Eclectic conservative blogger Ellee Seymour (Elleseymour.com) ploughs on regardless. She manages to combine personal blogging with political activist blogging, philosophical commentary and a campaign to highlight missing children. She retains the original spirit of the blogosphere:
“It’s supposed to be about fun. I have so much fun sharing information and meeting people. I even love the ranters, send all your ranters to me.”
Next autumn POLIS will publish a report looking at the practical and policy implications for Networked Journalism. The mixture of journalism and online interactivity opens up an unprecedented resource for public debate, citizen expression and journalistic creativity. But as this seminar shows it also raises a range of real and moral problems. What is impressive is the way that journalists, bloggers and other media practitioners are grappling with these issues.

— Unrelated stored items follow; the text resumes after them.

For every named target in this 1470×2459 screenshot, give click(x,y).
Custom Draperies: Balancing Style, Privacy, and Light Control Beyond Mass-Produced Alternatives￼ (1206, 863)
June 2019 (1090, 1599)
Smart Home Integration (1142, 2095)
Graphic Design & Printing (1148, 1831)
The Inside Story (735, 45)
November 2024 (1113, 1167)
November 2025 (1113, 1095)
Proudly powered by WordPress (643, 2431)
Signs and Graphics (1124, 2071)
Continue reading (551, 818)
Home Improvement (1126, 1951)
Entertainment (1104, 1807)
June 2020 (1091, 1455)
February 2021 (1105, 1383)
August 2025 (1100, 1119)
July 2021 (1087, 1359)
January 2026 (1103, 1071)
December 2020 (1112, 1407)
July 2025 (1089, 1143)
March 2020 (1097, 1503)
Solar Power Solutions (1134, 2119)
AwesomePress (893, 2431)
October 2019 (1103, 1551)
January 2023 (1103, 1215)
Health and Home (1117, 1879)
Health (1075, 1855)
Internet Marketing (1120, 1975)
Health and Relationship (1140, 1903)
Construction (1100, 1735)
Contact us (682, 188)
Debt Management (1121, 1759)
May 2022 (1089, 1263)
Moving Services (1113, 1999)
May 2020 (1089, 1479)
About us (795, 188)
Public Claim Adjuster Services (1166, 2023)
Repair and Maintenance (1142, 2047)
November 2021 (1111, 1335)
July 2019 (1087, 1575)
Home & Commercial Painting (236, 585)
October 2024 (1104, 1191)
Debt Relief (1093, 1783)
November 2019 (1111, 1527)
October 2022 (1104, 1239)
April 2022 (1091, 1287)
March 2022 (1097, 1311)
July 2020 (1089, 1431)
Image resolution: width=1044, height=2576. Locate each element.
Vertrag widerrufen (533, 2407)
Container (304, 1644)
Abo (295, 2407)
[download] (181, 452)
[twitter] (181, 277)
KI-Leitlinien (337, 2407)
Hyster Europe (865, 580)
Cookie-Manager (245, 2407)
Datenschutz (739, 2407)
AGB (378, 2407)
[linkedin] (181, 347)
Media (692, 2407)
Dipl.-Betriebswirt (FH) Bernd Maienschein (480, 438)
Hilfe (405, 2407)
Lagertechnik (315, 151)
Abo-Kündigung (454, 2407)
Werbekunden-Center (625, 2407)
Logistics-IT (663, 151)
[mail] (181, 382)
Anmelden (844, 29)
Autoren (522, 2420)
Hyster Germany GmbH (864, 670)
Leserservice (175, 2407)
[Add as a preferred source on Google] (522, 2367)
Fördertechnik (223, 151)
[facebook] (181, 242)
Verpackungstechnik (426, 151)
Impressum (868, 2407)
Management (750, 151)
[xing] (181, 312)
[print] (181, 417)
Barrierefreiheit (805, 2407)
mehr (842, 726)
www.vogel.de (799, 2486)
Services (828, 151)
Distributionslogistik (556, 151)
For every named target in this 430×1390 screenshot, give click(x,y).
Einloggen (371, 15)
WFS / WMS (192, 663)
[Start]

What we must not do is to try to find a universal solution. There isn’t one. We have to get used to the idea of plurality, of diversity and of inconsistency. Experienced Media organisations like the BBC and The Guardian will have to continue to deal with a tidal wave of citizen interaction. But the blogosphere has its own life, too. It is creating communities that will exist separately or alongside ‘mainstream’ journalism. I think that is an incredibly exciting prospect that offers greater empowerment for all concerned. And as our BBC World colleagues showed, that is a global prospect, not just for the West.
This was the last in the current series of Future of News seminars. Next autumn POLIS will publish a think-tank report on the policy implications of online news media that will attempt to set out the possibilities and problems of Networked Journalism.